Non mancano poi i rimedi specifici che ci arrivano dalla tradizione saggezza popolare contadina. Se contro mal di gola si consiglia di fare gargarismi con succo di due limoni diluiti in mezzo bicchiere d’acqua e sale, in caso di gola infiammata è bene fare degli sciacqui con un infuso di acqua bollente e foglie di basilico fresco, oppure con 6 cucchiai di aceto di mele aggiunto a mezzo bicchiere di acqua. Per la raucedine il toccasana è un centrifugato di carote fresche e un cucchiaino di miele da bere durante la giornata.

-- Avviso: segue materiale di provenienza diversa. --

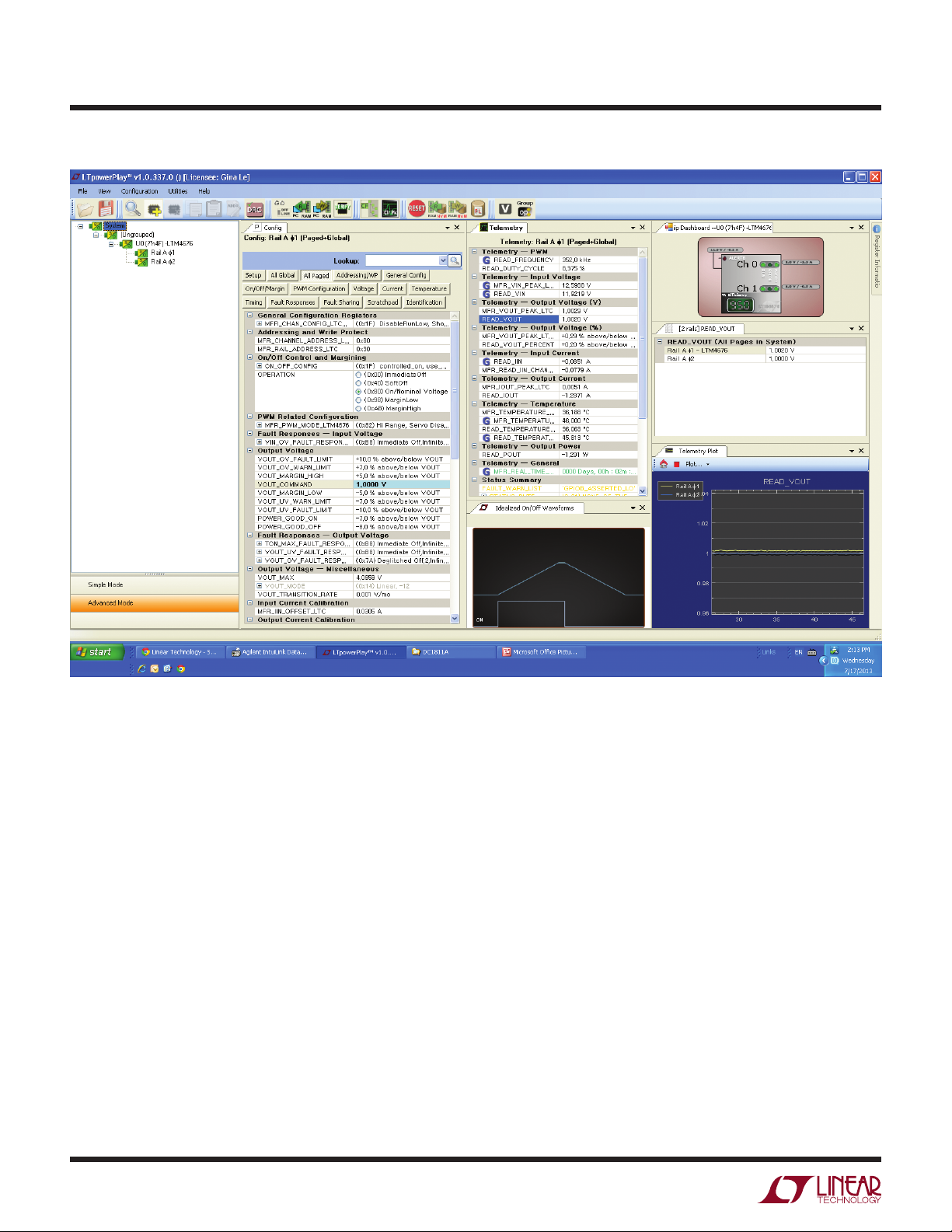Click the save floppy disk icon
Viewport: 952px width, 1232px height.
pyautogui.click(x=106, y=208)

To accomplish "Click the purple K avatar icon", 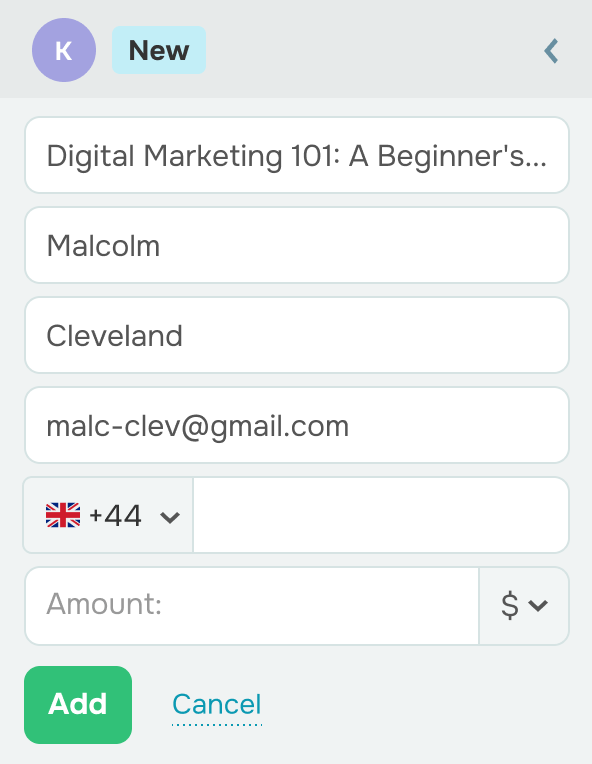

La tosse può essere sedata bevendo il succo di un limone con un cucchiaio di miele, mentre sembra addirittura che tagliare delle fette di patata e metterle sulla fronte fermate con un foulard possa aiutare contro il mal di testa. Contro il raffreddore tagliare un limone in due, versarne un po’ di succo nel palmo della mano e aspirarne il succo.

E se si aggiungono problemi bronchiali i nonni contadini preparavano un decotto con 2 o 3 cucchiai di semi di lino, acqua e mezzo bicchiere di vino rosso fatti bollire per 2 o 3 minuti. Il tutto va versato su una salvietta di cotone o di lino da piegare e mettere sul petto, lasciandolo fino a quando diventerà freddo. E per la convalescenza, nessun dubbio, mangiare pomodori crudi molto maturi o berne il succo aiuta a tornare presto in forma.